Rakyat Merdeka
- Type: Daily newspaper
- Owner: Jawa Pos Group
- Founded: April 1997
- Political alignment: Secular
- Language: Indonesian
- City: Jakarta
- Country: Indonesia
- Website: https://rm.id/

= Rakyat Merdeka =

Indonesian daily newspaper

Rakyat Merdeka (The Free People) is an Indonesian daily newspaper owned by the country's largest media group Jawa Pos. The newspaper has gained prominence as a result of its controversial headlines and its "gritty, often abrasive, style", with articles and caricatures that frequently strongly criticize the political establishment.

==Controversy==
In September 2003, Rakyat Merdeka’s former chief editor Karim Paputungan was sentenced by the Central Jakarta District Court to five months in jail, suspended for 10 months, for insulting the speaker of the DPR, Akbar Tandjung.
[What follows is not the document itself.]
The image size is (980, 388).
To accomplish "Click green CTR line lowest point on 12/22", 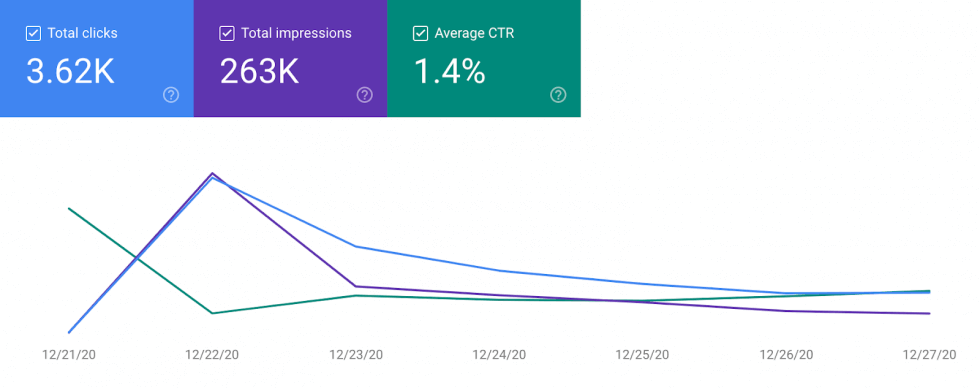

In a separate case, Suparatkam, another editor, was given a suspended six-month jail sentence and a one-year probation, after being found guilty by a Jakarta court for "spreading hatred" after he published headlines critical of the Indonesian government and then President Megawati Sukarnoputri.

On 27 March 2006, the newspaper published a front-page editorial cartoon depicting the then Australian Prime Minister John Howard and Foreign Minister Alexander Downer as copulating dingoes.